When you’re analysing an investment property, the numbers tell the story. But to read that story clearly, you need to know what each term means and how it impacts your return.
Whether you’re a first-time investor or building your portfolio, this glossary breaks down the most important terms you’ll come across when running your analysis.
Cash Flow
Cash flow is the money left over after all expenses are paid each month.
Formula:
Total Rent – (Mortgage + Taxes + Insurance + Utilities + Maintenance + Property Management Fees)
💡 Positive cash flow means the property is putting money in your pocket every month. Negative cash flow means you’re covering part of the costs out of pocket which can still be fine if the property has strong appreciation potential.
Try our free Cash Flow Calculator
Cap Rate (Capitalization Rate)
The cap rate shows how much income a property generates relative to its price if you bought it with cash.
Formula:
Net Operating Income ÷ Purchase Price
A higher cap rate is great for cash flow, but it can comes with trade-offs like lower property values or slower appreciation over time
💡 Use it to compare different properties or markets side by side.
Net Operating Income (NOI)
Your property’s total income minus operating expenses — but not including your mortgage.
Formula:
Gross Income – Operating Expenses
This gives you a clear picture of how profitable the property is on its own.
Operating expenses include things like property taxes, insurance, utilities (if paid by the landlord), maintenance, property management and landscaping.
Gross Income
The total money your property earns typically from rent, plus any extras like parking, laundry, or storage.
Operating Expenses
The day-to-day costs of owning a rental property. This includes property taxes, insurance, utilities, maintenance, and management fees.
💡 Operating expenses don’t include your mortgage or income taxes.
Cash-on-Cash Return
A measure of how efficiently your cash is working for you.
Formula:
Annual Pre-Tax Cash Flow ÷ Total Cash Invested
For example, if you invest $100,000 and earn $10,000 in cash flow, your cash-on-cash return is 10%.
What’s Considered Good?
In most Canadian markets, a 6–10% cash-on-cash return is considered solid for long-term, buy-and-hold rentals.
- Below 5% usually indicates a tighter market (like Toronto) where appreciation potential may offset lower cash flow.
- Above 10–12% often means stronger income but higher risk such as in smaller towns or less desirable areas.

SUPPLIED ENTRIES
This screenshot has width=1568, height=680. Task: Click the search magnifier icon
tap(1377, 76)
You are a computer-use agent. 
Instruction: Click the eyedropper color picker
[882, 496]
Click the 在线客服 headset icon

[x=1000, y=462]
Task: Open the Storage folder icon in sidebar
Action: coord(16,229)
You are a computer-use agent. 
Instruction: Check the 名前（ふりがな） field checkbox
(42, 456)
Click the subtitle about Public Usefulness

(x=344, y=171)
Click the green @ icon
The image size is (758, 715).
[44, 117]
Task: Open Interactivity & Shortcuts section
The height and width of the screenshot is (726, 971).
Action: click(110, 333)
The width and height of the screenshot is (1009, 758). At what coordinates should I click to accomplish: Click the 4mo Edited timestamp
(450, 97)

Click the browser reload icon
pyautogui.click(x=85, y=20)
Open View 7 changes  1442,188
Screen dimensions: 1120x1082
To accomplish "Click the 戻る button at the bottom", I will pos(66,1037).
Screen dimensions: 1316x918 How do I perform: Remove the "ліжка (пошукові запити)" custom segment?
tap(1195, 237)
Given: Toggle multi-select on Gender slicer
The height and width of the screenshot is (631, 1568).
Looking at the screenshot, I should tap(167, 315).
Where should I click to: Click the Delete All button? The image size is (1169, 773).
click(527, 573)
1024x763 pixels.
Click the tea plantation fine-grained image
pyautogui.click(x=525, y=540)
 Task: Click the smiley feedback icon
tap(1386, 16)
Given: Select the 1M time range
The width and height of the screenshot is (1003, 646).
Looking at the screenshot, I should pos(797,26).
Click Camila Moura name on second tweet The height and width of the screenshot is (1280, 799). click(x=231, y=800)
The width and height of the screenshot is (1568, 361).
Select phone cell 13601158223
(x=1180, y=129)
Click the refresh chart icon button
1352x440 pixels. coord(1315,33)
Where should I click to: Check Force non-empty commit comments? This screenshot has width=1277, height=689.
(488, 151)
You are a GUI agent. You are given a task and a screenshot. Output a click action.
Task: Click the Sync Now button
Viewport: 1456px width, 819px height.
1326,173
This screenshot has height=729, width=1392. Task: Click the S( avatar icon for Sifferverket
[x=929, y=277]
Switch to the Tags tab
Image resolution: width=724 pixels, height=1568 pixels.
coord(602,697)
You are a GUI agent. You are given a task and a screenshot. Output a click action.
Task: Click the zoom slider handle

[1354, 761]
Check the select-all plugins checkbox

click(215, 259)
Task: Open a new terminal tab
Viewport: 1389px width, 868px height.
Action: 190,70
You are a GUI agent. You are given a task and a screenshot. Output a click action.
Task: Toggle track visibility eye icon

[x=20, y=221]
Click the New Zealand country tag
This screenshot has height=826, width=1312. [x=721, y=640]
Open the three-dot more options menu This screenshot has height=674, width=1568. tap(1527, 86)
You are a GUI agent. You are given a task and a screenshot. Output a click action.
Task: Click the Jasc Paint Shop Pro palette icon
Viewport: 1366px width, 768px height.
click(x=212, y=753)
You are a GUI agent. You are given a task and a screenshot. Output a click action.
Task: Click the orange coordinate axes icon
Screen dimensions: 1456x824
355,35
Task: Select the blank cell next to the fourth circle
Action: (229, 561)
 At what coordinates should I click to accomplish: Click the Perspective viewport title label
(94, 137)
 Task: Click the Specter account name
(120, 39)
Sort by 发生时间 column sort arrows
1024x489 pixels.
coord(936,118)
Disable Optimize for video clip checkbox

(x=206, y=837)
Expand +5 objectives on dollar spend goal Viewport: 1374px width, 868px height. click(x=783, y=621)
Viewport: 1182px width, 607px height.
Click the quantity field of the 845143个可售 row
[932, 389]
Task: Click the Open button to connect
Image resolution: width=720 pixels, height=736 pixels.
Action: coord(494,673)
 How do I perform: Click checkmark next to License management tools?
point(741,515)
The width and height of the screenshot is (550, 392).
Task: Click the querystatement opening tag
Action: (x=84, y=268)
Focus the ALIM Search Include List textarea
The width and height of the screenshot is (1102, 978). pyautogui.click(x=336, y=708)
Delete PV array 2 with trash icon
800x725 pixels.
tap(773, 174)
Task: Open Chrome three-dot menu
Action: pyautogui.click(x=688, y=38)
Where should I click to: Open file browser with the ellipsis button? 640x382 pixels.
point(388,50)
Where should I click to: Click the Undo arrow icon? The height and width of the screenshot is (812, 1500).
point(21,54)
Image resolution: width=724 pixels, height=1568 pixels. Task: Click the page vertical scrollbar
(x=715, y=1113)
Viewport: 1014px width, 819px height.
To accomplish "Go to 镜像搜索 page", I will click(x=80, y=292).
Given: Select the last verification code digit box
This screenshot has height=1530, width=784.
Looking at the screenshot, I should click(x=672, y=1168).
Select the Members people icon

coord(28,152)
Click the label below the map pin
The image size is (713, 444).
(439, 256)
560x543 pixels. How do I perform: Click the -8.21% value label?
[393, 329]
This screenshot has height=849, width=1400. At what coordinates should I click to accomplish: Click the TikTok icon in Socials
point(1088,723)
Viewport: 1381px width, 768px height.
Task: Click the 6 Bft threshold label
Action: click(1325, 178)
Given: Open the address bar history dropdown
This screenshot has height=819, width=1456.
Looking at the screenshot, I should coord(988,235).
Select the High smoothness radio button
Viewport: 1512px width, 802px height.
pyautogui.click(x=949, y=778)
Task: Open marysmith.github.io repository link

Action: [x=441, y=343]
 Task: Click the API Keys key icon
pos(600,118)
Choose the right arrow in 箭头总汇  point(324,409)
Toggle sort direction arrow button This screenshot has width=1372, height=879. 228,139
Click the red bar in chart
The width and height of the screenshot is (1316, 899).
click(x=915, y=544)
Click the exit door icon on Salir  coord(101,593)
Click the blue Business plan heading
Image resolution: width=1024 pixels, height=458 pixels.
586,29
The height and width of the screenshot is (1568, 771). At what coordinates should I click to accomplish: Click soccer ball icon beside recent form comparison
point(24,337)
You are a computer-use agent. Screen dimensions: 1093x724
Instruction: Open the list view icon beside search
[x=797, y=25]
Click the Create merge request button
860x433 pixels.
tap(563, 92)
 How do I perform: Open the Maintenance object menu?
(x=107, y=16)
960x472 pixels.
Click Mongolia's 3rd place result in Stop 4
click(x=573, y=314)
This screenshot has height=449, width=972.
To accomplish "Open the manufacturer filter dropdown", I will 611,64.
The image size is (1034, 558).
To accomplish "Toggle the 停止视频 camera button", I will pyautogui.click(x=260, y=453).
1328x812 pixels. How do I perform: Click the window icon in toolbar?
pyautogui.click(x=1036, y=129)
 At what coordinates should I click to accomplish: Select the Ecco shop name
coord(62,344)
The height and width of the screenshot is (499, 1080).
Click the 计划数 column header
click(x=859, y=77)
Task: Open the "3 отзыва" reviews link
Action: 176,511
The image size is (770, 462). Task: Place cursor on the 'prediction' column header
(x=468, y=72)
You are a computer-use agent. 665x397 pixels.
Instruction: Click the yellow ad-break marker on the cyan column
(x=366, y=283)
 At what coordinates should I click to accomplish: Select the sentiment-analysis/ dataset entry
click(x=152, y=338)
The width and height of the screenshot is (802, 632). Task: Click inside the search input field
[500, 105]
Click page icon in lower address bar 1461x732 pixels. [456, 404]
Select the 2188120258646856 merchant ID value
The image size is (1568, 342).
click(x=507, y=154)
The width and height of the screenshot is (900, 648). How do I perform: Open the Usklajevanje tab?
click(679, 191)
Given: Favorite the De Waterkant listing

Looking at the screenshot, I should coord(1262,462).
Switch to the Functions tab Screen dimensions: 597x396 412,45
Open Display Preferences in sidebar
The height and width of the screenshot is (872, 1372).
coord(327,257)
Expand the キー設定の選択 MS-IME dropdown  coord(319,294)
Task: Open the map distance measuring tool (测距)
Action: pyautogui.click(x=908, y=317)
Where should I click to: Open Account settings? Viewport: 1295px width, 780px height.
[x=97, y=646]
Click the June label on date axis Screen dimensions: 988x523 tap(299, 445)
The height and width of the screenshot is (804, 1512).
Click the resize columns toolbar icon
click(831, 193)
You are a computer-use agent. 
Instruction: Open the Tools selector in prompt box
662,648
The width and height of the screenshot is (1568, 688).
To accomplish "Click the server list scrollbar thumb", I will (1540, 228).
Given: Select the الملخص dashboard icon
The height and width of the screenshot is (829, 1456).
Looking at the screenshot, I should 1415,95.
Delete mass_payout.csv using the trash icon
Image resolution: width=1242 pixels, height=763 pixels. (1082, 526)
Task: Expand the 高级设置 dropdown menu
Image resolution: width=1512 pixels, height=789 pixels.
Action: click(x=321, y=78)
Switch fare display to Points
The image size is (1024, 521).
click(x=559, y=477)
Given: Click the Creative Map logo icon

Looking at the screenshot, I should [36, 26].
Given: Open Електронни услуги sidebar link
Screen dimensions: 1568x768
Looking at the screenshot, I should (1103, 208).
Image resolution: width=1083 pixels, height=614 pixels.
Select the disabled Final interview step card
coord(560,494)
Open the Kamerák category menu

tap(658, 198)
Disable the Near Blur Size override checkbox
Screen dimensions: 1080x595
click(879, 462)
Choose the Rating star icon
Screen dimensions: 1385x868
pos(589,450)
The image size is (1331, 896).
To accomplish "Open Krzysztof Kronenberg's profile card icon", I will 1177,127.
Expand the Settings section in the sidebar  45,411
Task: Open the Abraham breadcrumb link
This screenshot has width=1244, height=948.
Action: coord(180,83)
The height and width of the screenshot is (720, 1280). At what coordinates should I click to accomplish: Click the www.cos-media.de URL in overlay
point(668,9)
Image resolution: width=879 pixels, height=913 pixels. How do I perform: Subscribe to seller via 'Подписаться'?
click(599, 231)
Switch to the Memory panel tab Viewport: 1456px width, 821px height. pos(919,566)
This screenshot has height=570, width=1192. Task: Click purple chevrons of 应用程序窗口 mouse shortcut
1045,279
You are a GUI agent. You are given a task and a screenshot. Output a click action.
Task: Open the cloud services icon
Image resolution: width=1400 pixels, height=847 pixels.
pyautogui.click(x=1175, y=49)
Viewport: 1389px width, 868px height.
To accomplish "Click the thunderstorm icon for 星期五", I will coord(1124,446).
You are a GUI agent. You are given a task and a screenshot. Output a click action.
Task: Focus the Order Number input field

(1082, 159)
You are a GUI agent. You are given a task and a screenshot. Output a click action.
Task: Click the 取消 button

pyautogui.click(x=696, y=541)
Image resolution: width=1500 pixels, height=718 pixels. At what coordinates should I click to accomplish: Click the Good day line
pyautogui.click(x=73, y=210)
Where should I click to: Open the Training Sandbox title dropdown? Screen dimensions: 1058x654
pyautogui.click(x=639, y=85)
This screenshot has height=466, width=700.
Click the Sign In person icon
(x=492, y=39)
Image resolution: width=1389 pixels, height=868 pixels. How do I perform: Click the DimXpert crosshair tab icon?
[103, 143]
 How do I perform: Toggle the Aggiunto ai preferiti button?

OBJECTIVES
a) In the rental property glossary, turn the paragraph beginning "Operating expenses include things like" into a bulleted list that keeps its facts.
b) Reproduce the stretch of the listing from the line containing "page vertical scrollbar" through the line containing "click(x=915, y=544)".

ANSWERS FOR THE TASKS
a)
Operating expenses include:
- Property taxes
- Insurance
- Utilities (if paid by the landlord)
- Maintenance
- Property management
- Landscaping

b)
Image resolution: width=724 pixels, height=1568 pixels. Task: Click the page vertical scrollbar
(x=715, y=1113)
Viewport: 1014px width, 819px height.
To accomplish "Go to 镜像搜索 page", I will click(x=80, y=292).
Given: Select the last verification code digit box
This screenshot has height=1530, width=784.
Looking at the screenshot, I should click(x=672, y=1168).
Select the Members people icon

coord(28,152)
Click the label below the map pin
The image size is (713, 444).
(439, 256)
560x543 pixels. How do I perform: Click the -8.21% value label?
[393, 329]
This screenshot has height=849, width=1400. At what coordinates should I click to accomplish: Click the TikTok icon in Socials
point(1088,723)
Viewport: 1381px width, 768px height.
Task: Click the 6 Bft threshold label
Action: click(1325, 178)
Given: Open the address bar history dropdown
This screenshot has height=819, width=1456.
Looking at the screenshot, I should coord(988,235).
Select the High smoothness radio button
Viewport: 1512px width, 802px height.
pyautogui.click(x=949, y=778)
Task: Open marysmith.github.io repository link

Action: [x=441, y=343]
 Task: Click the API Keys key icon
pos(600,118)
Choose the right arrow in 箭头总汇  point(324,409)
Toggle sort direction arrow button This screenshot has width=1372, height=879. 228,139
Click the red bar in chart
The width and height of the screenshot is (1316, 899).
click(x=915, y=544)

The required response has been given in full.